Google regulates by allowing things which are more popularly linked to rise to the top (and advertisers, of course).
Wikipedia regulates by a fierce editorial community that rapidly deletes anything smacking of original research
Amazon’s user generated content is regulated by votes which push some reviews to the top of the pile and others to the bottom
FaceBook regulates by being a walled garden where you let the people in you like, and leave the others out
Flickr has both voting and popularity systems
Twitter lets anyone follow anyone, but drastically regulates the length of contributions
eBay is strongly self regulating with Feedback used to establish the credibility of sellers and of buyers
YouTube ranks by popularity, among other things
All this is good and fine — I can’t argue with the voting system on Amazon.co.uk, as I’m one of its main beneficiaries. Whenever FaceBook is criticised, it is most likely to be from the people who think it should do more to preserve privacy. eBay’s feedback system is necessary if people are to trust buyers and sellers whom they’ve never met. And so on.

-- -- --

__BRIEF__
Copy out the passage on how websites regulate their content in full, word for word.

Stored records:
-- -- --

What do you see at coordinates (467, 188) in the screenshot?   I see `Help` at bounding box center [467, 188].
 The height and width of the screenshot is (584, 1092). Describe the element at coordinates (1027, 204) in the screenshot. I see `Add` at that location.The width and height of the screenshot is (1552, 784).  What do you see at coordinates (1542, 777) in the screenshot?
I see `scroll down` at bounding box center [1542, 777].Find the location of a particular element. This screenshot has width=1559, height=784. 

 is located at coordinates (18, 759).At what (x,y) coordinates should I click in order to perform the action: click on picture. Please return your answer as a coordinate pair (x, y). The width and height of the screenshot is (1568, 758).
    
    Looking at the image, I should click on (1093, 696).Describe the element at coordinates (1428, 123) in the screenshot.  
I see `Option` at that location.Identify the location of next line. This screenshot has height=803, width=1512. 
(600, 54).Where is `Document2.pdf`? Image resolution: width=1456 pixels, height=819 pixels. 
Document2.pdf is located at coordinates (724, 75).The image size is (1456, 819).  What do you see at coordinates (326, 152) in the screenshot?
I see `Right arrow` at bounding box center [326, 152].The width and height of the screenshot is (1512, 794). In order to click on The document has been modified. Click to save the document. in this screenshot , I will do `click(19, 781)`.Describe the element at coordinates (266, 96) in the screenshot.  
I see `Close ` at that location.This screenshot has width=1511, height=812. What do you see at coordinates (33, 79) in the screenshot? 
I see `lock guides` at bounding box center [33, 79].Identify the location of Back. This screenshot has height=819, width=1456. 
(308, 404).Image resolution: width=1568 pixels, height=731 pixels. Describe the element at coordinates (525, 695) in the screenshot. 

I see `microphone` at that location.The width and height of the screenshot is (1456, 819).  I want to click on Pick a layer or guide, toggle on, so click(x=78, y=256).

-- -- --

__RESPONSE FOR THIS EXERCISE__
Google regulates by allowing things which are more popularly linked to rise to the top (and advertisers, of course).
Wikipedia regulates by a fierce editorial community that rapidly deletes anything smacking of original research
Amazon’s user generated content is regulated by votes which push some reviews to the top of the pile and others to the bottom
FaceBook regulates by being a walled garden where you let the people in you like, and leave the others out
Flickr has both voting and popularity systems
Twitter lets anyone follow anyone, but drastically regulates the length of contributions
eBay is strongly self regulating with Feedback used to establish the credibility of sellers and of buyers
YouTube ranks by popularity, among other things
All this is good and fine — I can’t argue with the voting system on Amazon.co.uk, as I’m one of its main beneficiaries. Whenever FaceBook is criticised, it is most likely to be from the people who think it should do more to preserve privacy. eBay’s feedback system is necessary if people are to trust buyers and sellers whom they’ve never met. And so on.